In a nitrogen-filled glovebox, Ni(COD)2 (5.5 mg, 0.02 mmol, 10 mol%) and L41 (8.4 mg, 0.024 mmol, 12 mol%) were dissolved in solvent (2 mL, Et2O: DMF = 3:1) in a Schlenk tube with screw-cap equipped with a magnetic stirrer. The mixture was stirred at room temperature for 10 min, then alkyl halide (0.4 mmol), acyl enamine (0.2 mmol), and K3PO4·H2O (0.6 mmol) were added sequentially. The mixture was stirred at room temperature for another 5 min before DEMS (98 μL, 0.6 mmol, 3 equiv.) was added dropwise. The resulting mixture was stirred at room temperature for 12–24 h. After completion of the reaction, the mixture was filtered through a pad of silica gel and washed with ethyl acetate (3 × 15 mL). The filtrate was washed with water (15 mL). The organic phase was dried over Na2SO4, filtered, concentrated under reduced pressure, purified by flash chromatography with silica gel to give the pure product.
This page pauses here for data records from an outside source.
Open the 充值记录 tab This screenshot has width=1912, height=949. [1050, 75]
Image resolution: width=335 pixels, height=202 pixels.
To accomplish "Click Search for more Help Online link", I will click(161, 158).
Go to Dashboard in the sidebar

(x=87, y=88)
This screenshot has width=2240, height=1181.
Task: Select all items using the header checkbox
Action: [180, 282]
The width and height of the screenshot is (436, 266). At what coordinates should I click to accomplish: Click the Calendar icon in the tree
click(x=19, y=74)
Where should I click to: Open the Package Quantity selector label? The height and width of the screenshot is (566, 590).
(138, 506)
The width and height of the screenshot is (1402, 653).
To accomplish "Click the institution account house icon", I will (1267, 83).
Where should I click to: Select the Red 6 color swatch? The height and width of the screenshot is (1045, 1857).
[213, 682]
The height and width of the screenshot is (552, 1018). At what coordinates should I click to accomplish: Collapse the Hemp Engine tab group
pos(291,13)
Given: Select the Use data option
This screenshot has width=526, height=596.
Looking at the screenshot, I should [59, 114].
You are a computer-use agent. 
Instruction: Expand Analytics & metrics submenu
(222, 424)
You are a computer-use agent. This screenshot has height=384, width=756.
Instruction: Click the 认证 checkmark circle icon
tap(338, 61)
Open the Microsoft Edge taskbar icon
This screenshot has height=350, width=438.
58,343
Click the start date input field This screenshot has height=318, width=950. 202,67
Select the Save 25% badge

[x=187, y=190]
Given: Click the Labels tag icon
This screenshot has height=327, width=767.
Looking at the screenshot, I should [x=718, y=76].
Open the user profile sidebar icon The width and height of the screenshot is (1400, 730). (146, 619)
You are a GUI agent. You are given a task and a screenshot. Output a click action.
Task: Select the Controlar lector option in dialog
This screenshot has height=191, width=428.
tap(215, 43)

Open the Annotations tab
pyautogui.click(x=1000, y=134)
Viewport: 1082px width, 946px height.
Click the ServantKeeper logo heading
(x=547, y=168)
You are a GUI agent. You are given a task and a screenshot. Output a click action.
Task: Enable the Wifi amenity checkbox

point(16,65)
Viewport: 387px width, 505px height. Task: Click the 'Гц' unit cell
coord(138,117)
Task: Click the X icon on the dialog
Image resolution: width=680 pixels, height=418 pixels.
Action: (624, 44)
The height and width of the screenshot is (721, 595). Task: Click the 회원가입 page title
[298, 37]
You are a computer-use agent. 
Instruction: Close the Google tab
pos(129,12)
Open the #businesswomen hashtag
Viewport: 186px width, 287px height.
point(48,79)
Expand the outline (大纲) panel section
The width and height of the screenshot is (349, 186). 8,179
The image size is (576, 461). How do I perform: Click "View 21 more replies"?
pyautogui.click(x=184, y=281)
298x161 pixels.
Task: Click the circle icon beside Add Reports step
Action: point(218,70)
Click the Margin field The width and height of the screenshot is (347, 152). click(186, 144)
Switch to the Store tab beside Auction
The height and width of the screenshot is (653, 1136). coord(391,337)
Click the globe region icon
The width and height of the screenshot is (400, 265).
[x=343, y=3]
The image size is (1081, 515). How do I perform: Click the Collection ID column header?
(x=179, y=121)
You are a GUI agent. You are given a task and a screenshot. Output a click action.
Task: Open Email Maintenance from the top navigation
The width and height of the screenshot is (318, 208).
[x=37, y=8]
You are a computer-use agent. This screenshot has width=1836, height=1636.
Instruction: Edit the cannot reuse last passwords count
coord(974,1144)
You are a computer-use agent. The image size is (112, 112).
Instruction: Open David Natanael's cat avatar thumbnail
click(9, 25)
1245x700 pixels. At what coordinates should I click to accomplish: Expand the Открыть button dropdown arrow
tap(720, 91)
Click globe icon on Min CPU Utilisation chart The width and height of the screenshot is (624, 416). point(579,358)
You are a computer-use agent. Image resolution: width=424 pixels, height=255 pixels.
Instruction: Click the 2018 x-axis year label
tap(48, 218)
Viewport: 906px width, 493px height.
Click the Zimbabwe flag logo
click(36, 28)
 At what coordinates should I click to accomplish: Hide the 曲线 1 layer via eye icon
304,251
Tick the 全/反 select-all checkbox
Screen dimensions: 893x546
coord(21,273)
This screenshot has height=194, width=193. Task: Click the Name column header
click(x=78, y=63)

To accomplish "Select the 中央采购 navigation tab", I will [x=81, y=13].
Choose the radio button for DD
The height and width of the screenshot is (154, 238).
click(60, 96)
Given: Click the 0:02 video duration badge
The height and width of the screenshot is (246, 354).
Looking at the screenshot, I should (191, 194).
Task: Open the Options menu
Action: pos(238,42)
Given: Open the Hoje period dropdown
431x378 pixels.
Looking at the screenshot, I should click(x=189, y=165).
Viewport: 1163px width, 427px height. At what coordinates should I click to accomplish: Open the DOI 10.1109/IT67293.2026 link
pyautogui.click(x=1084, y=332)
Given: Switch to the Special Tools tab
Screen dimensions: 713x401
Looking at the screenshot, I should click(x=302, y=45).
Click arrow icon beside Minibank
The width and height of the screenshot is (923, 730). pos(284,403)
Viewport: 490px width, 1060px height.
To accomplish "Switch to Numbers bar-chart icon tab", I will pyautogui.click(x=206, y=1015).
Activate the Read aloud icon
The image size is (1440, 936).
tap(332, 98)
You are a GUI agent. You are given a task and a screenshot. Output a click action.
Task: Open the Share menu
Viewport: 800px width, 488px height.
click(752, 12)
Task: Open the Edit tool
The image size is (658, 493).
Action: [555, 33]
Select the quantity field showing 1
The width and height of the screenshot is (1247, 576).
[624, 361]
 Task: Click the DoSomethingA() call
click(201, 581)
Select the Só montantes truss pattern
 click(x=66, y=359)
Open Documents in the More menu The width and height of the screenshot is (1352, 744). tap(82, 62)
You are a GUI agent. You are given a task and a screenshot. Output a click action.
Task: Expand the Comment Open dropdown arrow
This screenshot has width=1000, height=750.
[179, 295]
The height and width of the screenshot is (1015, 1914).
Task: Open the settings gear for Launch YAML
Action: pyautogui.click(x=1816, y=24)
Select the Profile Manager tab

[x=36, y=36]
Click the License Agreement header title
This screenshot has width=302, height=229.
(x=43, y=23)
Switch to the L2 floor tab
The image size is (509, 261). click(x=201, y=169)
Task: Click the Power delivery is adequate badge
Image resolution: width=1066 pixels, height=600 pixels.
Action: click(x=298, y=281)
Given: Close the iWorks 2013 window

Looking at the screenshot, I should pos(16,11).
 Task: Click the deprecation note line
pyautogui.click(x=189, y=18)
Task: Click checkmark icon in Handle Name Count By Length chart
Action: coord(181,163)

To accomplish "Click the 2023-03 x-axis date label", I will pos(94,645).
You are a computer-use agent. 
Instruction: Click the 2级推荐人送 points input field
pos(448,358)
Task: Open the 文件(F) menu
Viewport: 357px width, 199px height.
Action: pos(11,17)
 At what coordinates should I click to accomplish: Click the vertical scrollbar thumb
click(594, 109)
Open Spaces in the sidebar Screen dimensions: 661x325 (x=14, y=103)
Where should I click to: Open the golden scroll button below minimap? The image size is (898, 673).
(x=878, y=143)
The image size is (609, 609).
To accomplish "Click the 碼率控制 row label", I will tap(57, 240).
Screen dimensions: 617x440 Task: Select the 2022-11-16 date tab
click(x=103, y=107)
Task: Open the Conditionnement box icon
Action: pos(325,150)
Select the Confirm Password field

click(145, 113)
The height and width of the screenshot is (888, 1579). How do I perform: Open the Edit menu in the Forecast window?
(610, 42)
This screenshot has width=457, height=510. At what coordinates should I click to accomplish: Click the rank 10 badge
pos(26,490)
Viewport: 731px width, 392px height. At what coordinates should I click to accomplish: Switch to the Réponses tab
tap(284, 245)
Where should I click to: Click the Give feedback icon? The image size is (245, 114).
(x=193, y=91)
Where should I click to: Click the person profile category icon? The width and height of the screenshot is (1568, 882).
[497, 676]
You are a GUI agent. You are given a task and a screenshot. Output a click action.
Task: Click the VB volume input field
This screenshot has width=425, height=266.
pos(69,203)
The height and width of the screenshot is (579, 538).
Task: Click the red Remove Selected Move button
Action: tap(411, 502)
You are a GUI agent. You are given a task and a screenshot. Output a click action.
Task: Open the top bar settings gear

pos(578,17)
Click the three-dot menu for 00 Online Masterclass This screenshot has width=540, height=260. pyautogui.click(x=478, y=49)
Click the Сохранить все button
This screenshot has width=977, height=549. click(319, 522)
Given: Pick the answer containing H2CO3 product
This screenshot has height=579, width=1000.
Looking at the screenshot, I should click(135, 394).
General procedure for hydroalkylation of enol esters

In a nitrogen-filled glovebox, Ni(COD)2 (5.5 mg, 0.02 mmol, 10 mol%) and L41 (8.4 mg, 0.024 mmol, 12 mol%) were dissolved in solvent (2 mL, Et2O: DMF = 3:1) in a Schlenk tube with screw-cap equipped with a magnetic stirrer. The mixture was stirred at room temperature for 10 min, then alkyl halide (0.4 mmol) was added and the mixture was stirred for another 5 min, followed by the sequential addition of enol esters (0.2 mmol) and K3PO4·H2O (0.6 mmol). The mixture was stirred at room temperature for 5 min before DEMS (98 μL, 0.6 mmol) was added dropwise. The resulting mixture was stirred at room temperature for 16–20 h. After completion of the reaction, the mixture was filtered through a pad of silica gel and washed with ethyl acetate (3 × 15 mL). The filtrate was washed with water (15 mL). The organic phase was dried over Na2SO4, filtered, concentrated under reduced pressure, and purified by flash chromatography with silica gel to give the pure product.